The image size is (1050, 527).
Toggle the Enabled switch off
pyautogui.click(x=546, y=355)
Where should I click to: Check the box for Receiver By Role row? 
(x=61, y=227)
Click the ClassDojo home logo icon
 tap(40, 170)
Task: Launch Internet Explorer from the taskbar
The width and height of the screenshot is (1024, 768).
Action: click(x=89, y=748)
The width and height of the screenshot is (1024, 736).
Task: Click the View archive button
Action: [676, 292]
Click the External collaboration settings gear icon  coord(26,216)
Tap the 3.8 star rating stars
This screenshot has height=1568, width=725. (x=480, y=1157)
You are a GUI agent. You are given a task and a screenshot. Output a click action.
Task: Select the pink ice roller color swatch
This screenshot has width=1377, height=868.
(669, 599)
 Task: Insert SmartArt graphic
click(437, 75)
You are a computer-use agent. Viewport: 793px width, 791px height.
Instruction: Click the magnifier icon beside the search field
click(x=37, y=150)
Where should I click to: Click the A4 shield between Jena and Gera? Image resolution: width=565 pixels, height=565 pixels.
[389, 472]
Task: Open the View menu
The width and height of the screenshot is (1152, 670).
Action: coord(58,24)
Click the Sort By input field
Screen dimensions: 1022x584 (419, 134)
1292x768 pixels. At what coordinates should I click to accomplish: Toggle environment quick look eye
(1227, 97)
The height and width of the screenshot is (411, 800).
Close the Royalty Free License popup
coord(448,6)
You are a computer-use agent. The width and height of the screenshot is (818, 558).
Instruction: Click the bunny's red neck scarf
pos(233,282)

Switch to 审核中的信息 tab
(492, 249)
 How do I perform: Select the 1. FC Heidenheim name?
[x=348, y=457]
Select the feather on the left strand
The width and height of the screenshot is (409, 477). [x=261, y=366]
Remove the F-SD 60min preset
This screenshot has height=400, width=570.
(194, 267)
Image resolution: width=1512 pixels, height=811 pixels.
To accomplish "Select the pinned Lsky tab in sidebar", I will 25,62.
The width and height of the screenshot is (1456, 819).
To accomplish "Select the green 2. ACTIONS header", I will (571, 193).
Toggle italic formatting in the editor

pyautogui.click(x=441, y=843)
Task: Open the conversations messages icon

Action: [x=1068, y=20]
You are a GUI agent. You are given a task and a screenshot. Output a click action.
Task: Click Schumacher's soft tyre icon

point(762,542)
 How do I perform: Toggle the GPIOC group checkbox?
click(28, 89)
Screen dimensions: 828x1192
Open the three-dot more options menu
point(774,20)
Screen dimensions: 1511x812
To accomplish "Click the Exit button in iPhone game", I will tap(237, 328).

==*==

In your answer, print every entry exactly as it appears.

The image size is (1050, 527).
Toggle the Enabled switch off
pyautogui.click(x=546, y=355)
Where should I click to: Check the box for Receiver By Role row? 
(x=61, y=227)
Click the ClassDojo home logo icon
 tap(40, 170)
Task: Launch Internet Explorer from the taskbar
The width and height of the screenshot is (1024, 768).
Action: click(x=89, y=748)
The width and height of the screenshot is (1024, 736).
Task: Click the View archive button
Action: [676, 292]
Click the External collaboration settings gear icon  coord(26,216)
Tap the 3.8 star rating stars
This screenshot has height=1568, width=725. (x=480, y=1157)
You are a GUI agent. You are given a task and a screenshot. Output a click action.
Task: Select the pink ice roller color swatch
This screenshot has width=1377, height=868.
(669, 599)
 Task: Insert SmartArt graphic
click(437, 75)
You are a computer-use agent. Viewport: 793px width, 791px height.
Instruction: Click the magnifier icon beside the search field
click(x=37, y=150)
Where should I click to: Click the A4 shield between Jena and Gera? Image resolution: width=565 pixels, height=565 pixels.
[389, 472]
Task: Open the View menu
The width and height of the screenshot is (1152, 670).
Action: coord(58,24)
Click the Sort By input field
Screen dimensions: 1022x584 (419, 134)
1292x768 pixels. At what coordinates should I click to accomplish: Toggle environment quick look eye
(1227, 97)
The height and width of the screenshot is (411, 800).
Close the Royalty Free License popup
coord(448,6)
You are a computer-use agent. The width and height of the screenshot is (818, 558).
Instruction: Click the bunny's red neck scarf
pos(233,282)

Switch to 审核中的信息 tab
(492, 249)
 How do I perform: Select the 1. FC Heidenheim name?
[x=348, y=457]
Select the feather on the left strand
The width and height of the screenshot is (409, 477). [x=261, y=366]
Remove the F-SD 60min preset
This screenshot has height=400, width=570.
(194, 267)
Image resolution: width=1512 pixels, height=811 pixels.
To accomplish "Select the pinned Lsky tab in sidebar", I will 25,62.
The width and height of the screenshot is (1456, 819).
To accomplish "Select the green 2. ACTIONS header", I will (571, 193).
Toggle italic formatting in the editor

pyautogui.click(x=441, y=843)
Task: Open the conversations messages icon

Action: [x=1068, y=20]
You are a GUI agent. You are given a task and a screenshot. Output a click action.
Task: Click Schumacher's soft tyre icon

point(762,542)
 How do I perform: Toggle the GPIOC group checkbox?
click(28, 89)
Screen dimensions: 828x1192
Open the three-dot more options menu
point(774,20)
Screen dimensions: 1511x812
To accomplish "Click the Exit button in iPhone game", I will tap(237, 328).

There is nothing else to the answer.